人材不足はなぜ続く?理由や対応策をご紹介

雇用情勢は着実に改善しているといわれていますが、それでも多くの企業が人材不足に悩んでいます。このまま多くの企業で人材不足の状態が続けば、やがては技術・ノウハウの継承や、事業継続自体が困難になってしまうといったリスクが増大することが予測されます。ではなぜ雇用情勢が改善しているのにもかかわらず人材不足の状態が続いているのでしょう? 今回は人材不足が続く理由を見るとともに、それを解消するために企業がやるべきことについて考察していきます。

雇用情勢の改善はどのような影響をもたらしたのか

内閣府は2018年1月に開催された月例経済報告等に関する関係閣僚会議において取り上げられた「人手不足感の高まりについて」に関して、より詳細な分析を行ったものを公開しています。これによると、リーマンショック時の2009~2010年に5%まで上昇した完全失業率は、2017年12月時点で1994年以来の低水準である2.8%です。また同時期の有効求人倍率も1.59倍となっており、これも1974年1月以来の高さです。ちなみに2018年の完全失業率は2.4%とさらに減少、有効求人倍率も1.61倍にまで上昇しています。

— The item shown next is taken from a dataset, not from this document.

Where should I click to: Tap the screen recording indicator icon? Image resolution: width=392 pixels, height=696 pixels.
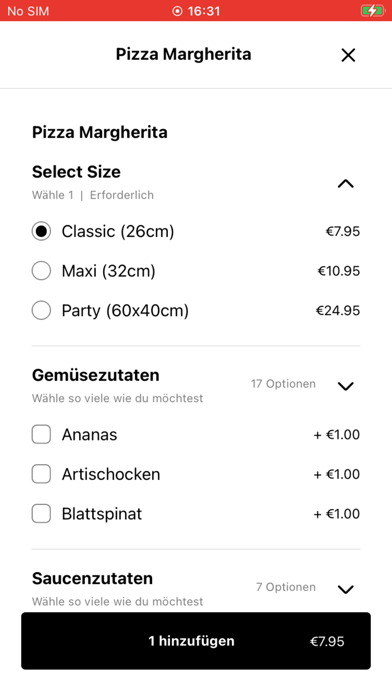coord(177,11)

しかし、これだけ求人倍率が上昇し、完全失業率が減少しているにもかかわらず、企業の人手不足感は以前にも増して高まっています。日本銀行が公開している2019年6月の「全国企業短期経済観測調査」によると、雇用人員が「過剰」であると回答した企業の割合から「不足」と回答した企業の割合を引いた「雇用人員判断D.I.(※)」は、90年代前半のバブル期に近づく勢いです。特に中小企業の落ち込みが大きく、人手不足感は年々、高まっているといえます。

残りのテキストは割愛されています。